# Exercise directions
Nothing but the lines from the start of the records through the line that contains "Given: Select the 1D time range tab" is to be copied, and each is to be copied exactly.

[Collected data]
========================================

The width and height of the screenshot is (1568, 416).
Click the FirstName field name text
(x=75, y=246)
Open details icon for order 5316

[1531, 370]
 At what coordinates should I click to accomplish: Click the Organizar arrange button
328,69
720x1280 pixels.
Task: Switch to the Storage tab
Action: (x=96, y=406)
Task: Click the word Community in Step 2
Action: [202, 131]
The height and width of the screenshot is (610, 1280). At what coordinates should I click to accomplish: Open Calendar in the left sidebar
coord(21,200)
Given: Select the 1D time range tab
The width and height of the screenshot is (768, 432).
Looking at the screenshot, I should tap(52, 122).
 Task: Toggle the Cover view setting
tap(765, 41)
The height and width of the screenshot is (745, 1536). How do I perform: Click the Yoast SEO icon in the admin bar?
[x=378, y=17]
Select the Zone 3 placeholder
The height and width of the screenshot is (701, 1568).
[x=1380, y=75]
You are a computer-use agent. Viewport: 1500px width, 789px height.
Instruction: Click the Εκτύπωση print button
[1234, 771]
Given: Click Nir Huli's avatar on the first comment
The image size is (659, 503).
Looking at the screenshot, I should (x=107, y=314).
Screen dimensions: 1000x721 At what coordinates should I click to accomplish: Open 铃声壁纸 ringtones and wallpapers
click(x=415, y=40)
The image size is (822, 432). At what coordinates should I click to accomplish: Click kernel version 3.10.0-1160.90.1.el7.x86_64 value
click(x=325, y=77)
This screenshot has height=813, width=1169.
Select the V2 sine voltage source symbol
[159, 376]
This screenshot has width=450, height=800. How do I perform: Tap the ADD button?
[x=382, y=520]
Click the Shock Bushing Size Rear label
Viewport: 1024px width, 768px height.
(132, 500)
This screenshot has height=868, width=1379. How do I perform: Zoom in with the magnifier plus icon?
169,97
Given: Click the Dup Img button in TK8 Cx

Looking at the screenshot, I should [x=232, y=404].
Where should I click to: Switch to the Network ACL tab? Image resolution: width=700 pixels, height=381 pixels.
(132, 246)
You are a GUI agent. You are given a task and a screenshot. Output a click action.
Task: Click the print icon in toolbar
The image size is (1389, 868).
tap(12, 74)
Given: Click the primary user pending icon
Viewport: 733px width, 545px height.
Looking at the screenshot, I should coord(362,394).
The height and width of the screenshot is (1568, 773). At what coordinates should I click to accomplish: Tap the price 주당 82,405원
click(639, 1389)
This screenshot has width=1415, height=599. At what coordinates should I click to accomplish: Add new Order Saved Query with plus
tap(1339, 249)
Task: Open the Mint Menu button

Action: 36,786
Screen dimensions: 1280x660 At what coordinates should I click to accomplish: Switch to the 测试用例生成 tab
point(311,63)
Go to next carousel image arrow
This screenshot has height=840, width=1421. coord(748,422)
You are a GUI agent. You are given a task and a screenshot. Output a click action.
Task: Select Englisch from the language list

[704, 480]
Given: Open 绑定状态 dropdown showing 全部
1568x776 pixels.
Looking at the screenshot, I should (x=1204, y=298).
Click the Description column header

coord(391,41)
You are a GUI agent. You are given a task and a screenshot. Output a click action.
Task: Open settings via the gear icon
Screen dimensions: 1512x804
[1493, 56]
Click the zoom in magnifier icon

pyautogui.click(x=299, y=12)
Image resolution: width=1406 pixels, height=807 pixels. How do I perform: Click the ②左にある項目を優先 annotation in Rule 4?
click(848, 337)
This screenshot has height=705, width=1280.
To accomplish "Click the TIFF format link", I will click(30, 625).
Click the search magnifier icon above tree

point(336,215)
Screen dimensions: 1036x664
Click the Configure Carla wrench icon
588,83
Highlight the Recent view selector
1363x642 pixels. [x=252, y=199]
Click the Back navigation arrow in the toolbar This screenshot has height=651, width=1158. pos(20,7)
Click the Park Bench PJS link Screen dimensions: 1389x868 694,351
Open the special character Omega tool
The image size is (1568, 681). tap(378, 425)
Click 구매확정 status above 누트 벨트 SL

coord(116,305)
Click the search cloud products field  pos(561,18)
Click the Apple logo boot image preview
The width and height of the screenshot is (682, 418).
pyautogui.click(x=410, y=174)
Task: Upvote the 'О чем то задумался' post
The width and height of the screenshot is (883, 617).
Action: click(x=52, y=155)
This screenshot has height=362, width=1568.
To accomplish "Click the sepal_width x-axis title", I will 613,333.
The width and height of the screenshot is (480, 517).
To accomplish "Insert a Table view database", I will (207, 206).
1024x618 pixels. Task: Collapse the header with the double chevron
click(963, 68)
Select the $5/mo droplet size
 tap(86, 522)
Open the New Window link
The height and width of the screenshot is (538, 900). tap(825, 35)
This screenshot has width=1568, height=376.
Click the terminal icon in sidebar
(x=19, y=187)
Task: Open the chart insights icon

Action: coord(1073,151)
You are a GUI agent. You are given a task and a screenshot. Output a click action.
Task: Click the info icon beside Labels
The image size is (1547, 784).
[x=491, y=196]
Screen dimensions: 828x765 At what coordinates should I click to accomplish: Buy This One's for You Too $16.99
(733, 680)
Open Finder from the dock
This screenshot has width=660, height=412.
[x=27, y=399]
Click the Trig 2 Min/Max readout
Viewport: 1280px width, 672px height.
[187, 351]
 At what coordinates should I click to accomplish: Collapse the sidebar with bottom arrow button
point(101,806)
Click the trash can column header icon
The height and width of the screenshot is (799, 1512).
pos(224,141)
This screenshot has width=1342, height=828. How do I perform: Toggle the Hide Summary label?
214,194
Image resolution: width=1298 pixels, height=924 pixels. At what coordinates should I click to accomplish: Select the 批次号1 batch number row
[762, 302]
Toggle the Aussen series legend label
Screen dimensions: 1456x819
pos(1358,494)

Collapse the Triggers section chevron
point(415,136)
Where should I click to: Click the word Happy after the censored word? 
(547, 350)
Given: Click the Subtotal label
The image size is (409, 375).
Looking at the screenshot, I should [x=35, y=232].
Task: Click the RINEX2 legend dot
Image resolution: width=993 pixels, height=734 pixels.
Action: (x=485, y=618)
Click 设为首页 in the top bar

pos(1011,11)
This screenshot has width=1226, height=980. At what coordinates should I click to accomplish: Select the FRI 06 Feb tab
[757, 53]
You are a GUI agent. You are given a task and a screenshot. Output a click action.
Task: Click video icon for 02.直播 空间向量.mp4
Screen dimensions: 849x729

========================================

# Response area
The width and height of the screenshot is (1568, 416).
Click the FirstName field name text
(x=75, y=246)
Open details icon for order 5316

[1531, 370]
 At what coordinates should I click to accomplish: Click the Organizar arrange button
328,69
720x1280 pixels.
Task: Switch to the Storage tab
Action: (x=96, y=406)
Task: Click the word Community in Step 2
Action: [202, 131]
The height and width of the screenshot is (610, 1280). At what coordinates should I click to accomplish: Open Calendar in the left sidebar
coord(21,200)
Given: Select the 1D time range tab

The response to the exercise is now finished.